Work to do ▸ Print each of the following rows verbatim, with nothing added or left out.

- - -

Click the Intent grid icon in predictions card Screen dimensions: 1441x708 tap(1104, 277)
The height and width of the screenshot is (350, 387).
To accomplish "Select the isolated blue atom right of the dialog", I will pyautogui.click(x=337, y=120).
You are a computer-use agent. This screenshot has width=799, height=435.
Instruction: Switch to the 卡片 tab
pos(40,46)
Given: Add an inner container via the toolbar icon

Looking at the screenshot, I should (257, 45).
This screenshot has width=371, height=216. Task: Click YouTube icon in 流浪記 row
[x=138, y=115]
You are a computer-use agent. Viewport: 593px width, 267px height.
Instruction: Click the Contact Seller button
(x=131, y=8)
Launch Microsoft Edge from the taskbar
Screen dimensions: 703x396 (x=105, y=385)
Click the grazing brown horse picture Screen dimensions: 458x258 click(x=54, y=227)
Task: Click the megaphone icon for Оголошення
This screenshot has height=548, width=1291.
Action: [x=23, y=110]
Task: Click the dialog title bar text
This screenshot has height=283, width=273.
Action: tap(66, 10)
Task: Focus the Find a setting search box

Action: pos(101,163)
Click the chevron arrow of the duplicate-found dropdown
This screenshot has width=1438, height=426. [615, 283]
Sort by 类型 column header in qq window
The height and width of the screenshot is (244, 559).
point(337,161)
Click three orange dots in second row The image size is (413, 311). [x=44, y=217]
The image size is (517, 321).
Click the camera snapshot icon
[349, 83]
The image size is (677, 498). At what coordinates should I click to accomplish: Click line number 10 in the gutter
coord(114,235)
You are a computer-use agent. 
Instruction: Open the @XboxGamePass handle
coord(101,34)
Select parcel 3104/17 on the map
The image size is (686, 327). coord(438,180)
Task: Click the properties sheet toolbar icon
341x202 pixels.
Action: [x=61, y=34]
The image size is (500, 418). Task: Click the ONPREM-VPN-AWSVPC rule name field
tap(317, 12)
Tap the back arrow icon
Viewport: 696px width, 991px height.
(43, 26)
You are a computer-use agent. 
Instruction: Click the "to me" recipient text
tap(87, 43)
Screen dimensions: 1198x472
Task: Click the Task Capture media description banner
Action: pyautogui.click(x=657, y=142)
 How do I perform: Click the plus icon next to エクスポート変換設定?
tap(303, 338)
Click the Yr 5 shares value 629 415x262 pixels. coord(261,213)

- - -

Correct answer ▸
Click the Intent grid icon in predictions card Screen dimensions: 1441x708 tap(1104, 277)
The height and width of the screenshot is (350, 387).
To accomplish "Select the isolated blue atom right of the dialog", I will pyautogui.click(x=337, y=120).
You are a computer-use agent. This screenshot has width=799, height=435.
Instruction: Switch to the 卡片 tab
pos(40,46)
Given: Add an inner container via the toolbar icon

Looking at the screenshot, I should (257, 45).
This screenshot has width=371, height=216. Task: Click YouTube icon in 流浪記 row
[x=138, y=115]
You are a computer-use agent. Viewport: 593px width, 267px height.
Instruction: Click the Contact Seller button
(x=131, y=8)
Launch Microsoft Edge from the taskbar
Screen dimensions: 703x396 (x=105, y=385)
Click the grazing brown horse picture Screen dimensions: 458x258 click(x=54, y=227)
Task: Click the megaphone icon for Оголошення
This screenshot has height=548, width=1291.
Action: [x=23, y=110]
Task: Click the dialog title bar text
This screenshot has height=283, width=273.
Action: tap(66, 10)
Task: Focus the Find a setting search box

Action: pos(101,163)
Click the chevron arrow of the duplicate-found dropdown
This screenshot has width=1438, height=426. [615, 283]
Sort by 类型 column header in qq window
The height and width of the screenshot is (244, 559).
point(337,161)
Click three orange dots in second row The image size is (413, 311). [x=44, y=217]
The image size is (517, 321).
Click the camera snapshot icon
[349, 83]
The image size is (677, 498). At what coordinates should I click to accomplish: Click line number 10 in the gutter
coord(114,235)
You are a computer-use agent. 
Instruction: Open the @XboxGamePass handle
coord(101,34)
Select parcel 3104/17 on the map
The image size is (686, 327). coord(438,180)
Task: Click the properties sheet toolbar icon
341x202 pixels.
Action: [x=61, y=34]
The image size is (500, 418). Task: Click the ONPREM-VPN-AWSVPC rule name field
tap(317, 12)
Tap the back arrow icon
Viewport: 696px width, 991px height.
(43, 26)
You are a computer-use agent. 
Instruction: Click the "to me" recipient text
tap(87, 43)
Screen dimensions: 1198x472
Task: Click the Task Capture media description banner
Action: pyautogui.click(x=657, y=142)
 How do I perform: Click the plus icon next to エクスポート変換設定?
tap(303, 338)
Click the Yr 5 shares value 629 415x262 pixels. coord(261,213)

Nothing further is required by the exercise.